- Work instruction -
Search the records for the string "link", then copy each line where it appears.

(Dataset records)
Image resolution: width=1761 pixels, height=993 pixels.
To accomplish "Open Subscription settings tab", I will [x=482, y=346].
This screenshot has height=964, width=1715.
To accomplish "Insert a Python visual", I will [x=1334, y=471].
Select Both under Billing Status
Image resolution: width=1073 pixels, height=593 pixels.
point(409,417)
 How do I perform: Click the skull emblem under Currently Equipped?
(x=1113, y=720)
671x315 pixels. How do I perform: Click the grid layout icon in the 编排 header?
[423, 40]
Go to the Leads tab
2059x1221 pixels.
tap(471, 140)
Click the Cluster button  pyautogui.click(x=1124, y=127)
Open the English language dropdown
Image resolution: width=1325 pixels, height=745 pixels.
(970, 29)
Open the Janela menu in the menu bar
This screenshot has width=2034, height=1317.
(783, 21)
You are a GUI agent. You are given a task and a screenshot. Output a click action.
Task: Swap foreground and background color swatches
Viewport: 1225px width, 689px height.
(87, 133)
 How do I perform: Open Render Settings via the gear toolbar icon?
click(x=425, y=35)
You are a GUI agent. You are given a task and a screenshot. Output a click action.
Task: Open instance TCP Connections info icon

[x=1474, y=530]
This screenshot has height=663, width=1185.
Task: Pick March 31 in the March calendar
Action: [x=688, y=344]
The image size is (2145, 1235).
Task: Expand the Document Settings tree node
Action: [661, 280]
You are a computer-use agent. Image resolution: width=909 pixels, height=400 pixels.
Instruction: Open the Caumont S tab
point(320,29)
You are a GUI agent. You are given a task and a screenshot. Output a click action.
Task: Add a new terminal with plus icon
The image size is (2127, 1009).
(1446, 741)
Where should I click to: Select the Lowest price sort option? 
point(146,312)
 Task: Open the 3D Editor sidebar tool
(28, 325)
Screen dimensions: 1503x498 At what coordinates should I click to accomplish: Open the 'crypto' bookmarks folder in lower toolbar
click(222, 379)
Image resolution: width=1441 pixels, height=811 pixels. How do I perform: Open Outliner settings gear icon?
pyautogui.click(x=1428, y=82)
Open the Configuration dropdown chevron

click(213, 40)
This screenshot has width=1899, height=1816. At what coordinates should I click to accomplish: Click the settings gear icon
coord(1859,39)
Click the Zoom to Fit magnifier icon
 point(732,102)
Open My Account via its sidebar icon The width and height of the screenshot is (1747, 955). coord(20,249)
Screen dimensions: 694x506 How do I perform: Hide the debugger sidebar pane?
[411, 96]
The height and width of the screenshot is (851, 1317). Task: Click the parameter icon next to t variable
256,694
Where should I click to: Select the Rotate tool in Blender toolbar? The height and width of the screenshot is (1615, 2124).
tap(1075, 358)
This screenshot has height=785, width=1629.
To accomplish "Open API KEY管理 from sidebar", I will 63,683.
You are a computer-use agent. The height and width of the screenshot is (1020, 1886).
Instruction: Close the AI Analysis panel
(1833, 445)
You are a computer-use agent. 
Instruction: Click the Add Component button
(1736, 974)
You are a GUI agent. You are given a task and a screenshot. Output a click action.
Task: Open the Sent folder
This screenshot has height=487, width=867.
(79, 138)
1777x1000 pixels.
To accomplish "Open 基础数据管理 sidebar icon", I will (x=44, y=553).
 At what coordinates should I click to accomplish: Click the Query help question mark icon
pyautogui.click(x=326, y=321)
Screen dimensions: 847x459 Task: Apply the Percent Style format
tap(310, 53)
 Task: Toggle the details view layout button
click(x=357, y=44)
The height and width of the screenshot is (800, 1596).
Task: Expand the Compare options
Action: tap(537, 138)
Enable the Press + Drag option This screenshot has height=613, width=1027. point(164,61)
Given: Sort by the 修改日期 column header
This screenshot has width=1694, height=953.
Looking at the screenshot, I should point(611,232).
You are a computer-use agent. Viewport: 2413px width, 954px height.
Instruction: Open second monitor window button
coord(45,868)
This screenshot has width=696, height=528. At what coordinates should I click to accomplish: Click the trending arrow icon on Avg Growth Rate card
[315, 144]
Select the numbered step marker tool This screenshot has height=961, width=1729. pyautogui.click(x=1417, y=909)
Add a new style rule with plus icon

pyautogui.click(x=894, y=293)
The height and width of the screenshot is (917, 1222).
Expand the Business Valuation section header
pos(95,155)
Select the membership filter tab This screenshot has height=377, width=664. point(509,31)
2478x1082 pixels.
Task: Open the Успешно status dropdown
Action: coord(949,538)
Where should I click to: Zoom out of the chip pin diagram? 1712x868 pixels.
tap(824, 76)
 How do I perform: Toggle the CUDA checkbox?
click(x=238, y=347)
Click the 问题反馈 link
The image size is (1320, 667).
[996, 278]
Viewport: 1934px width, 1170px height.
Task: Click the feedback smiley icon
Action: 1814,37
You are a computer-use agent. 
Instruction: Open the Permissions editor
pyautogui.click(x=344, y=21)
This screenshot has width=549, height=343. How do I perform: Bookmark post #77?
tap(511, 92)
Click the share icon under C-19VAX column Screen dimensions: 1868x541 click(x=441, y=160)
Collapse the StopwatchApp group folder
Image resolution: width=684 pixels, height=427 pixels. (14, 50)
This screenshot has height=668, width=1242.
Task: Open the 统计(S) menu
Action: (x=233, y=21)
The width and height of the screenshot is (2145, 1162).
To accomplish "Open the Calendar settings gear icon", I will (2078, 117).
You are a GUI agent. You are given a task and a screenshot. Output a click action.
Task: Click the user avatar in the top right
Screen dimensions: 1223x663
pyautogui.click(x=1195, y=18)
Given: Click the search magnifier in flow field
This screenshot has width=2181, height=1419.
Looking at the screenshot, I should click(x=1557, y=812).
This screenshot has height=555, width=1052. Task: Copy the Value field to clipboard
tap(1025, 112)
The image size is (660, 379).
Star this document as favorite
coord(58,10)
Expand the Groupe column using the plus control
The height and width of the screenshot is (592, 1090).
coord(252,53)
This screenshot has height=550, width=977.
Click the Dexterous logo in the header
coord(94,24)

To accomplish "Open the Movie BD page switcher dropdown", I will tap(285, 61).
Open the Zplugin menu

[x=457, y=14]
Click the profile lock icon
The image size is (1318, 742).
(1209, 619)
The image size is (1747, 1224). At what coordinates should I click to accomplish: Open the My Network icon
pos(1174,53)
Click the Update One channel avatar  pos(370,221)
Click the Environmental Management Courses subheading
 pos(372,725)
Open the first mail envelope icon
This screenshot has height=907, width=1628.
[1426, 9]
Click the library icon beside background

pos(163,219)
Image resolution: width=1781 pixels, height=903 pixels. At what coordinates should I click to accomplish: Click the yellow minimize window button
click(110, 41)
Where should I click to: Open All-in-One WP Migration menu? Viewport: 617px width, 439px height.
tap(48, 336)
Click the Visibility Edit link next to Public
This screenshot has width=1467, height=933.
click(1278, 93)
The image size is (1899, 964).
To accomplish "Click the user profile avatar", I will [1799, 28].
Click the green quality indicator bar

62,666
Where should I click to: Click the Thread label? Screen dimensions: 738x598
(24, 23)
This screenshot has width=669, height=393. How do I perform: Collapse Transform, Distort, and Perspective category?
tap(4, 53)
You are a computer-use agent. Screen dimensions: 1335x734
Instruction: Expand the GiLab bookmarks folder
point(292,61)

- Your solution -
Click the 问题反馈 link
Click the Visibility Edit link next to Public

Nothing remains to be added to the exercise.